しかし時々、サイズや硬さの良い杵を持ったマレットラビットは気が大きくなって、積極的に人を襲うようになる……こともある。この小さな子供ラビットもそんな個体だろう。
「キュッ!」
自分よりも大きな杵を抱えて鋭い声を出すマレットラビット。
まぁ、所詮はマレットラビットだ。子供くらいじゃ何の脅威にもならん。威嚇する姿は逆に可愛らしくすらある……。
「えいっ」
「キュッ!?」
「あ……」
見てて和んでいたが、ライナがさっと矢を放って仕留めてしまった。
頭部をザックリと撃ち抜かれたマレットラビット。即死である。
「……お、おー……すごい、弓ってこんなに威力あるんだ……」
「ふふん、仕留めたっス。まーこの程度の魔物ならこんなもんスよ」
「あんなに小さな魔物の頭に命中するなんて、ライナって実はすごいギルドマン?」
「いやーそれほどでもないっスけどね!」
戦う予定はなかったんだが、棚ぼた的に獲物を狩る体験までできてしまった。
魔物と遭遇して少し肝も冷やしただろうが、こういう体験ができたのも良かったな。チュートリアル戦闘としては上々だ。

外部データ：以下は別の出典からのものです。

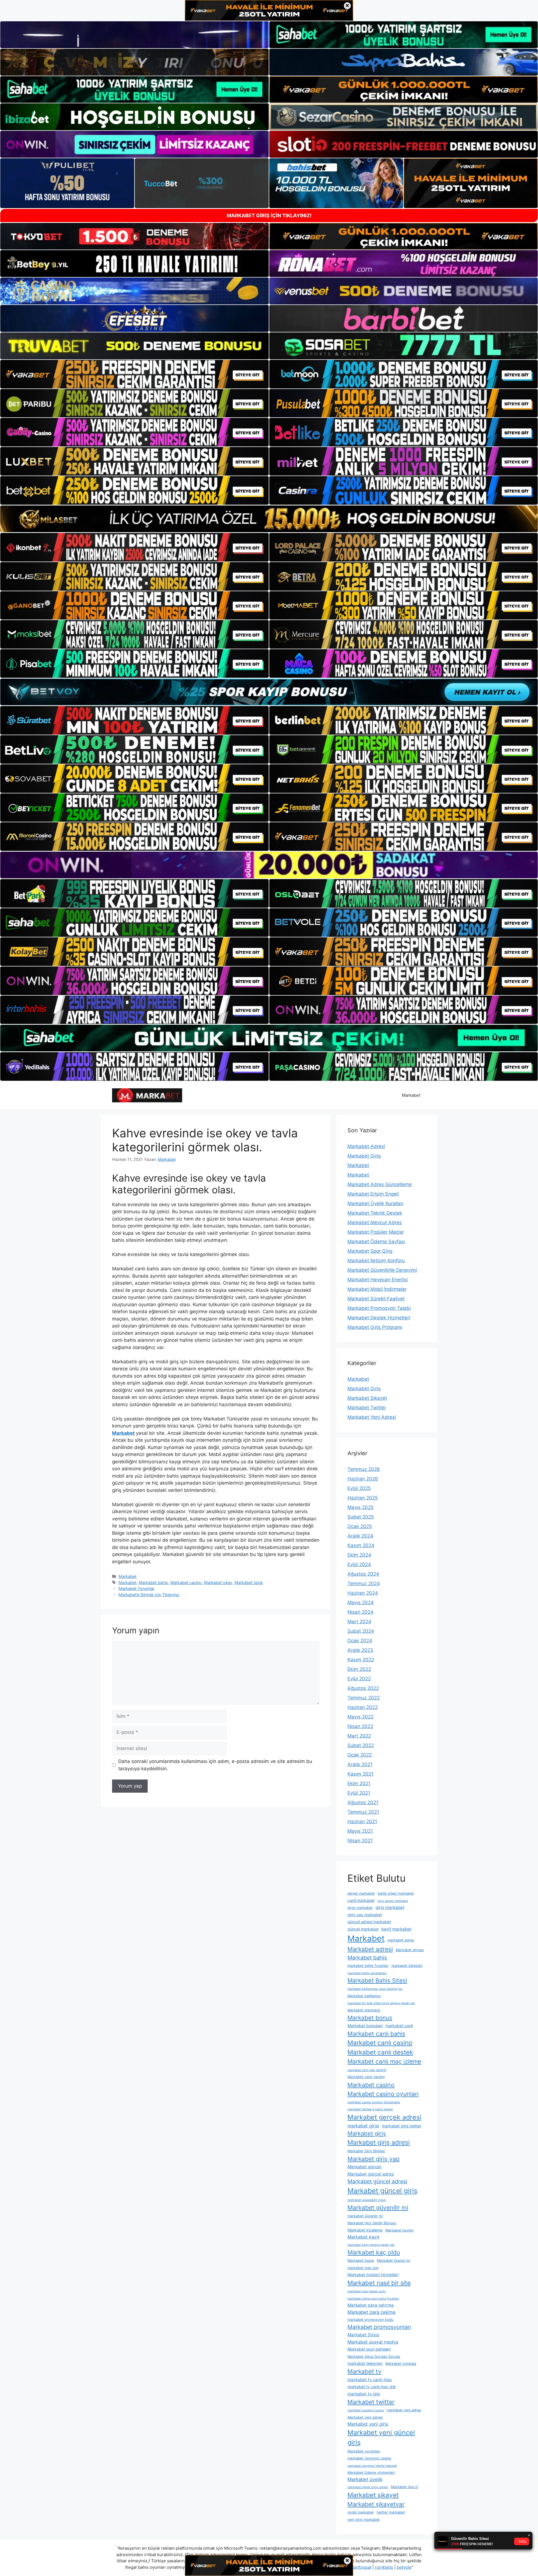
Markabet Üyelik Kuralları (375, 1203)
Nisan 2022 (360, 1726)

あとはマレットラビットの解体作業も見せてやれば、一通りの体験にはなるだろう。
「……うん、うん……よし……こうやって気配がわかるなら、最低限なんとかなるかも……」
「おい、弱い魔物を仕留めたからって甘い考えを持ってないだろうな?」
「え、いやそういうわけじゃないけど……」
「しつこく言うけどな、今回はともかく次森に入る時はその前に武器をなんとかするんだぞ。自分が向いてそうな武器を選んで、そいつの練習をやっておくんだ」
「武器ね……武器……うーん……それが問題なのよねぇ……」
変な自信を持ったり、かと思えばそのずっと手前の段階で決めかねていたり。
……ひょっとしてダフネ、何か地味に使えるタイプのギフトでも持ってるんじゃないのか?
だとすれば……いや詮索はしないけども。うーむ……。
まぁ、俺がやることは変わらんか。
「短槍と盾の組み合わせは手堅くて良いし、弓なんかは習熟がしんどいが純粋に狩猟に向いている。剣は……もっと力をつけてからだったら候補になるかもな」
「槍か弓ね」
「弓に拘らなくても、飛び道具を何本か持っておくだけでも良いぞ。ダートとか手斧がおすすめだな。今現物は無いから手本は見せてやれないが……そういうのも手に入れたら、よく練習しておくと良い」
「はーい」
そして使う武器が決まったら、パーティー探しも始められるだろう。
自分に合ったパーティーを見つけるも良し、一から立ち上げて作るも良し。
そこまでこなせば、もう立派なギルドマンと呼んでも差し支えないだろうぜ。
「ねえ、マレットラビットの毛皮ってお金になる?」
「微妙だな」
「もっとたくさん狩れればまとまった額にはなるんスけどねぇ」
「むー……やっぱり渋いのね……」
そんなもんです。どこにでもいるような弱い魔物なんでね。